Coldsweat's story is by now a familiar one; veteran guitarist who's kicked around the clubs for years takes a bit of a hiatus to establish and raise a family, and returns with renewed vigor and a determination to carry his music to the next level.
And when Robert Anthony began searching for like-minded players a couple of years ago, he was fortunate indeed to find vocalist Anthony Salvatore. With a background in rock, Anthony admits he auditioned as a lark, yet sounds as though he's been singing the blues since birth. The two hit it off, Anthony brought in drummer Rob Randazzo, and the picture was completed when bassist Gary Boudreau came on board.
"nocturnal" is the band's debut, and it's a fine outing indeed. With nine of the disc's twelve tunes penned by Anthony and Robert, either solo or as a team, the disc stays largely within traditional blues grooves, from hard driving shuffles ("Tradesman," to moody minor-key musings ("3:00 A.M."), with a bit of bouncy swing ("Gonna Love You" is utterly irresistible) thrown in for good measure. And most are infused with a sense of melody that lifts them above the 'same-old-same-old.' There's only one misstep, a funky dance tune that, while strong enough on its own, sounds a bit out of place on this particular playlist. Covers include a raunchy take on Freddie King's "See See Baby," Wolf's "How Many More Years" taken at slower pace than usual, and a rockin' "Me And My Guitar" that give both Mr. Randazzo and Mr. Boudreau a chance to flex their considerable chops.

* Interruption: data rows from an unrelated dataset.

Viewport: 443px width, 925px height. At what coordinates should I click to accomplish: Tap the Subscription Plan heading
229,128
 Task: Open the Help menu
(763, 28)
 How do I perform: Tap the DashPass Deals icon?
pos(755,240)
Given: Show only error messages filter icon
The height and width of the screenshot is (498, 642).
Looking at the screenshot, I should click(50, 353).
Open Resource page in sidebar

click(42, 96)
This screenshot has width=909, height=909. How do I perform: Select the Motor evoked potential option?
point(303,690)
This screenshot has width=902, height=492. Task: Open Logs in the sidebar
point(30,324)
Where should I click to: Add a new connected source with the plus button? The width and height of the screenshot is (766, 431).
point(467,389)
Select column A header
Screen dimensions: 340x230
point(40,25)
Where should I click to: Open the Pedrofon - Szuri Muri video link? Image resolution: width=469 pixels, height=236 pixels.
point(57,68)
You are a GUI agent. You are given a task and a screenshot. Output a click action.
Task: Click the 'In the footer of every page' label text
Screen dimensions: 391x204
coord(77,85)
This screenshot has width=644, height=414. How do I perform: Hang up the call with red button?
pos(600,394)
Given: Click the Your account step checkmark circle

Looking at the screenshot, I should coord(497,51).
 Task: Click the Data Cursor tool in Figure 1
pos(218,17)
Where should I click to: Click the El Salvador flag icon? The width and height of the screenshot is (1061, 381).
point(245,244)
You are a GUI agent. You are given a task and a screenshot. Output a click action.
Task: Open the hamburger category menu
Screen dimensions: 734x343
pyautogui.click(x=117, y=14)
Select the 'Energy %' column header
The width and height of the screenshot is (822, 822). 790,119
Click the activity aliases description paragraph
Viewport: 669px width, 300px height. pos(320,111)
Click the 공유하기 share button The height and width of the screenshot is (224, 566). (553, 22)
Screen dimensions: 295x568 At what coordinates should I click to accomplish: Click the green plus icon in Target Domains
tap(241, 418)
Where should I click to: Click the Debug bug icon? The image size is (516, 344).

Joining the band on keys - primarily organ - is Michael Fonfara. While his is hardly a household name, he's been with "Canada's blues band," Downchild, for a number of years now, and has graced an astonishing number of recording projects as well. His work throughout is a highlight, proving a perfect foil for Rob's lean, clean leads; it's a great fit, as there's a lot of Texas in Coldsweat's sound, Rob's guitar work often sounding much like Ronnie Earl's gutsier musings, with equally fleet fretwork augmented by crunching chords.
Then there's Anthony . . . even on disc he comes across as . . . well, large, and those who've never seen him will nonetheless know instantly that he dominates any stage. A shouter in the Joe Turner mold (a more contemporary comparison would be Jimmy Morello), he's as powerful as they come, yet even at full throttle there are nuances aplenty to his vocals. Some use volume to mask shortcomings, but Anthony clearly has nothing to hide; quite simply, he's a great singer.
Recorded at Liquid Studio, fast becoming (if not already) Toronto's premier venue for blues acts (owner Alec Fraser, known primarily as a bassist, here guests on percussion) the sound is perfect, clean yet never too bright. Packaging, too, is exemplary for an indie outing.
An excellent debut and a promising portent of great things to come from Coldsweat . . . highly recommended!